Red Dust

excerpt from memoir in progress

People tell me I was brave to go in the Peace Corps at the age of sixty, but bravery had nothing to do with it. Is it brave to run away from failure? A failed marriage. A failed career path? A failed family of origin? Is it brave to find a way to escape the financial demands for a couple of years? Is it brave to want to do something of substance and still be taken care of?

I would not have to worry about health care, car insurance, a mortgage, heating bills. I would not have to figure out how to manage a life that appeared to be going nowhere. Sometimes I think my fellow volunteers and I were a ship of fools. Who would leave the place everyone else in the world seemed to want to be. “Can you get me a job in America?” was the first thing many villagers asked me. They didn’t know what to make of me. I was eleven years older than the Head of School, who had just retired. My counterpart, the head of the guidance and counseling department, was my son’s age. They could not walk as far as me, could not believe I was divorced. After a thirty-seven-year marriage. Their responses varied from “is that possible?” to “why bother?”

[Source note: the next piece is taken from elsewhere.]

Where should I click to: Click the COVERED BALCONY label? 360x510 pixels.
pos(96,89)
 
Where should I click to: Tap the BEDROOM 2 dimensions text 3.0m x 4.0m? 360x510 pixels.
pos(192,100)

 And yes, there is another side to the story. I was not ‘old’ in Botswana. Or rather, I was old, and that is not a bad thing in Botswana. I was accorded respect. I had work to do, work I could not find here at this age. The bravest things I did were take cold showers, shit in a pit latrine, take a deep breath when the power went off and head for my mosquito net when the sun went down. And I didn’t have to do that everyday.  One of the hardest things for me, was to step outside my two-room concrete box and walk the dirt paths, past the animal dung, the broken glass, the plastic detritus, and try to find some beauty in my dusty village. There were the sunsets, only visible if I got outside the six-foot brick wall of the compound where I lived. There was Lydia’s garden at the end of the path, until the water gave out and everything died. I got used to it. You can get used to anything. I just couldn’t get used to myself and my inability to ‘integrate.’ In truth, the bravest thing I did in the Peace Corps was get up each morning and look in the mirror.